Yes. Night comes suddenly and you lock yourself in your room to read, lying on old cushions in the seat of a window that looks out on the red barn fences, the undulating low hills striped and spotted with rich black earth, the stables where the horses breathe white vapor. Your brother Jake gives you a ride on his sled from the top of the highest hill. You’re afraid. He laughs at you. He makes you sit on the sled and tells you to hold tight, Lizzie, hold tight, his hobnailed boots kick the hard and lumpy snow and down you go, your arms wrapped around his waist, while flakes of snow, those dancing jewels, arc in two waves of frozen dust on either side, whitening your caps, yours of blue wool, his of black leather with a black celluloid visor, down you go, the wind whipping your cheeks, your nose and your ears and your fingers numb, dodging fence posts, the naked trunks of fir trees, the hummocks of snow-covered bushes.
“Yes, so I took them to Macy’s to see Santa Claus. That bothers you?”
Jake puts the sled away. He drags it sadly to the shed where it will rest until next winter. The shining sled, just painted, with your name on it: LIZ. Now it is rust and peeling paint and your name has long ago disappeared. Puddles of water from melting snow surround the farmhouse. Though a cold wind still lashes the shutters, your mother sets out to paint the house white, the pine siding, the gables, and to paper the rooms within with scenes of old-time country merrymaking, shepherdesses in crinoline carrying crooked staves and surrounded by sheep and by young men who lean against the cypresses and toot on flutes.
“Mr. Mendelssohn’s children spent Christmas on a farm in Connecticut.”
And now, Franz, spring comes. Fine gray rain turns all the country roads to mud and forces us to wear our rubber boots as we tramp around the chicken yard throwing fistfuls of oats to the chickens that run away from us, clucking, with their feathers made smooth and lustrous by the rain.

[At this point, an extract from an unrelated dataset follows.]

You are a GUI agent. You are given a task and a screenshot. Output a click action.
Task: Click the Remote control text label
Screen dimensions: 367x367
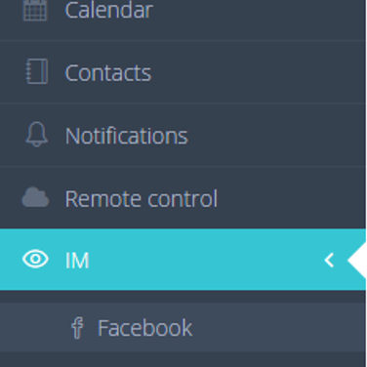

“In Prague, in 1473, the Jews living outside the Judenstadt decided to move into it and join their brethren. No one forced them. They went into the ghetto voluntarily.”
Spring, the season when your mother sells the hogs she has fattened all winter in their protected pen, feeding them yellow corn and oats, sells them to Mr. Duggan, the owner of the general store (Duggan? Duggan, Dragoness? Well, why not? Duggan), and you and Jake on your way home from school pass the store and sadly look at Porky, Fats, and Beulah lying in the window with red apples in their mouths.
“Can Beth spend the weekend at the farm with us, Mrs. Jonas?”
Restlessness enters through the open windows of the classroom and the attentiveness of winter vanishes. Miss Longfellow (Longfellow, Dragoness? Okay, Longfellow) wears a look of impatience and again and again, rapping the desk with her ruler, orders them to keep their eyes on their books. But she herself, rosy in her print dress and new permanent, can’t keep from glancing at the cherry tree that grows outside the window, and one day, after reading aloud (“The Mississippi is well worth our attention, children. It is not an ordinary river but on the contrary is in all ways remarkable”), she suggests that all of you look at the cherry buds, the most beautiful and softest of all buds, that little by little have sprouted and opened and now, in April, fill the window with whiteness.
“I’m going to go to City College, Mama, and I don’t care what you say. Do you think that there I’ll see anything I haven’t already seen? Where in God’s name do you think we live?”
On Easter Sunday you show off your new bonnet …
“That one, Mama! The straw with the red ribbon. Please!”
… and the entire congregation joins in the hymns. And outside in the warm sun the farmers rest for a day, sitting on their porches with straws in their mouths, telling stories. All week they have mowed and raked and filled their silos and loaded their trucks with the oats and wheat that grew under the winter snow. Today they rest in contentment.